TEXT
# Bear and cougar with hounds



## skylax17 (Aug 26, 2012)

I am looking to do a bear and cougar hunt with hounds. Most of the outfitters/ guides charge around 4k for a couple days of hunting. I was wondering if there was anyone out there with hounds who I could pay 300-500 per day to help me take these animals?
Taylor


----------



## SkullDesigns (Jul 13, 2010)

problem is, if they are not licensed guides they can not take money for taking you out, not even a dollar for gas.


----------



## Kevin D (Sep 15, 2007)

SkullDesigns said:


> problem is, if they are not licensed guides they can not take money for taking you out, not even a dollar for gas.


Actually, an unlicensed guide can accept up to $100 for a hunt......which is still a loser, particularly for a houndsman with an empty gas tank a pack of dogs to feed. So, you can either ask some benevolent houndsman to personally subsidize your hunt, illegally pay an unlicensed guide under the table, or pay the licensed guide his fee.


----------



## goonsquad (Sep 15, 2010)

Is that on any land or just public lands?

STORED RECORDS
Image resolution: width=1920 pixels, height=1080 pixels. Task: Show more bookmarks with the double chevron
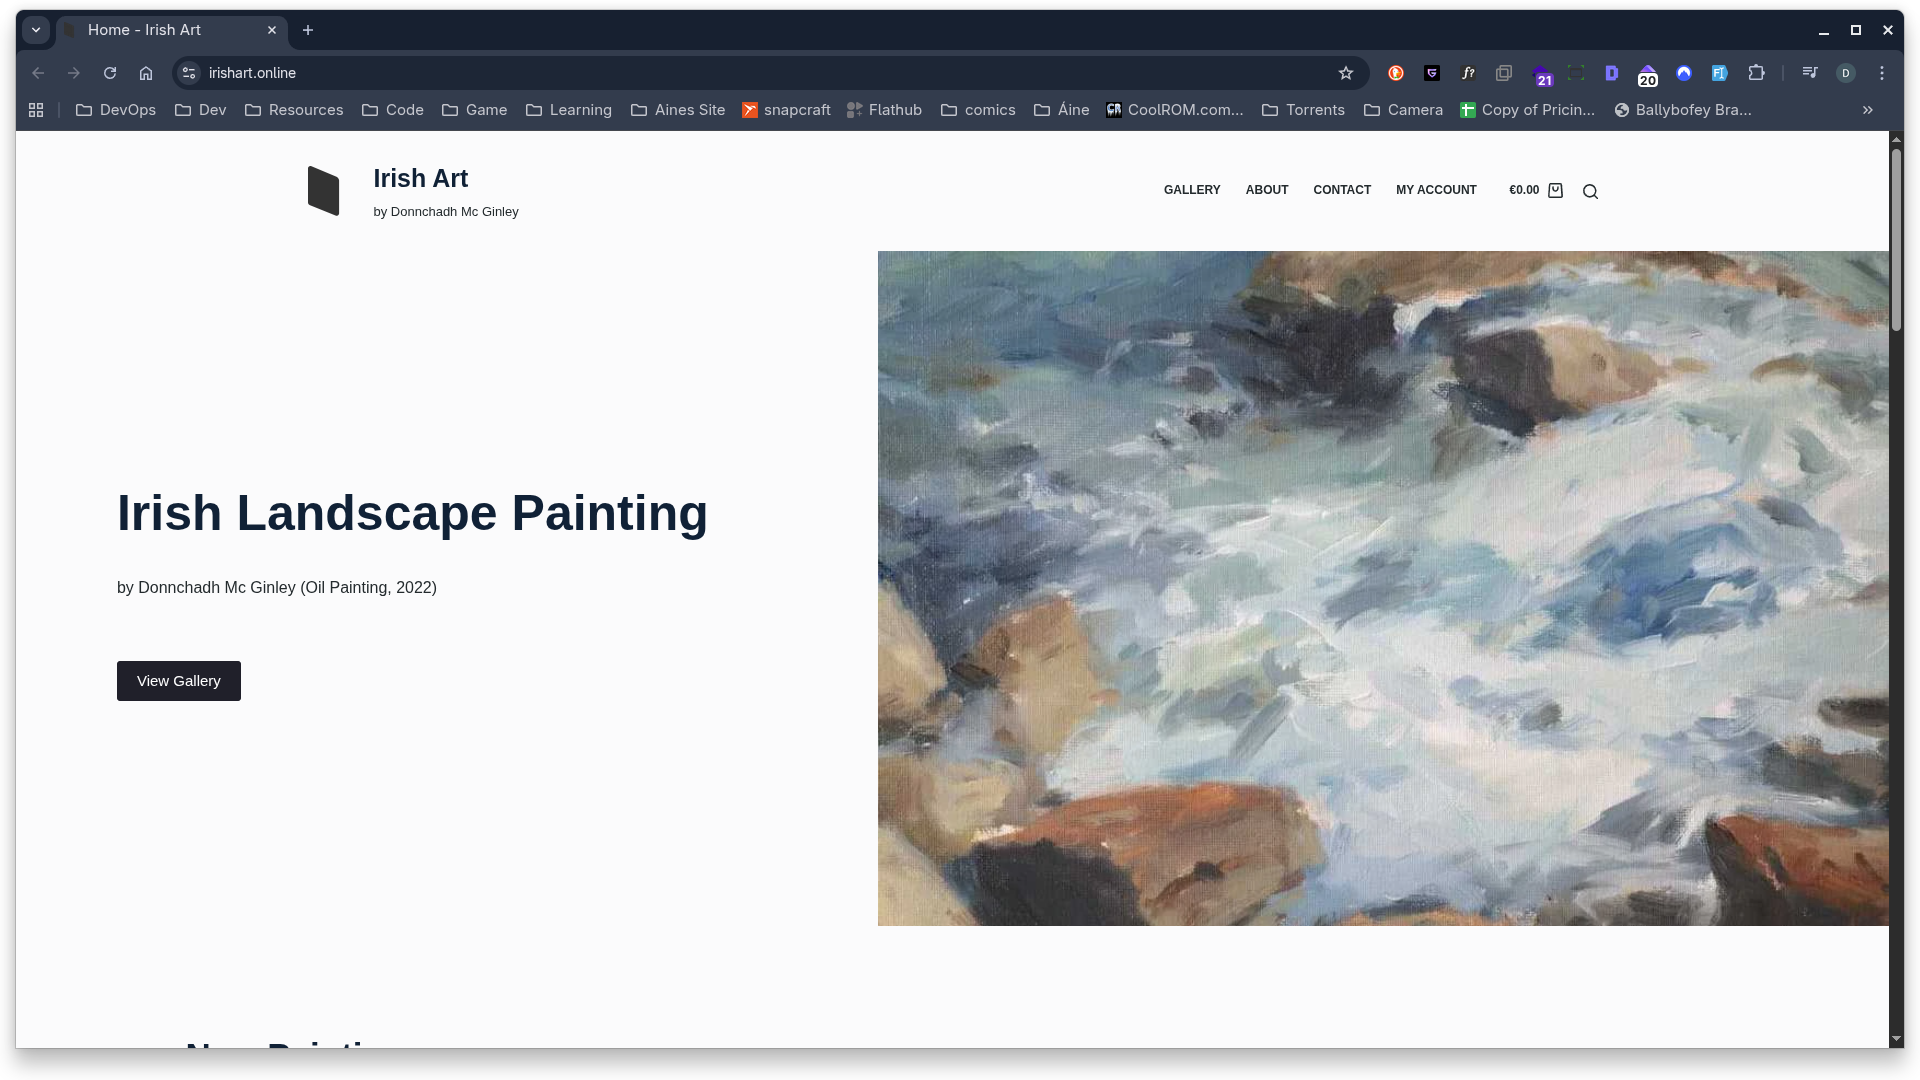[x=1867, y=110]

==

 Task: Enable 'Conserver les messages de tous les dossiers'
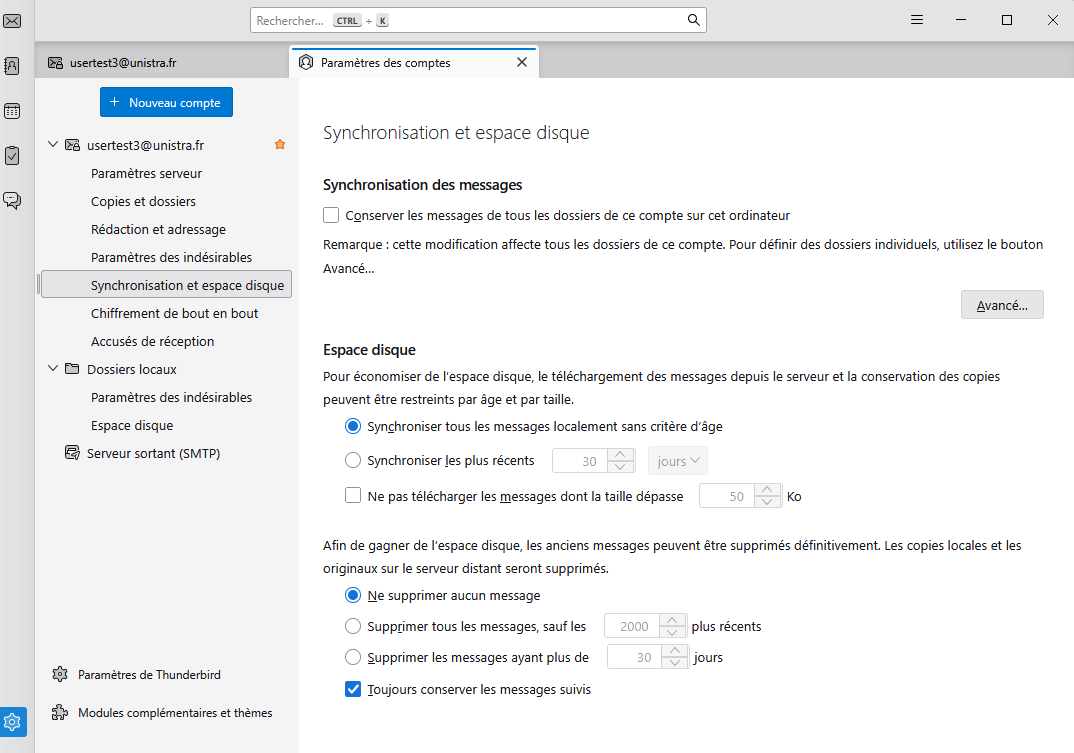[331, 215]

THE REQUEST
Please copy the text of the hound hunting thread exactly, between "I am looking" and "take these animals?", inclusive.

REPLY
I am looking to do a bear and cougar hunt with hounds. Most of the outfitters/ guides charge around 4k for a couple days of hunting. I was wondering if there was anyone out there with hounds who I could pay 300-500 per day to help me take these animals?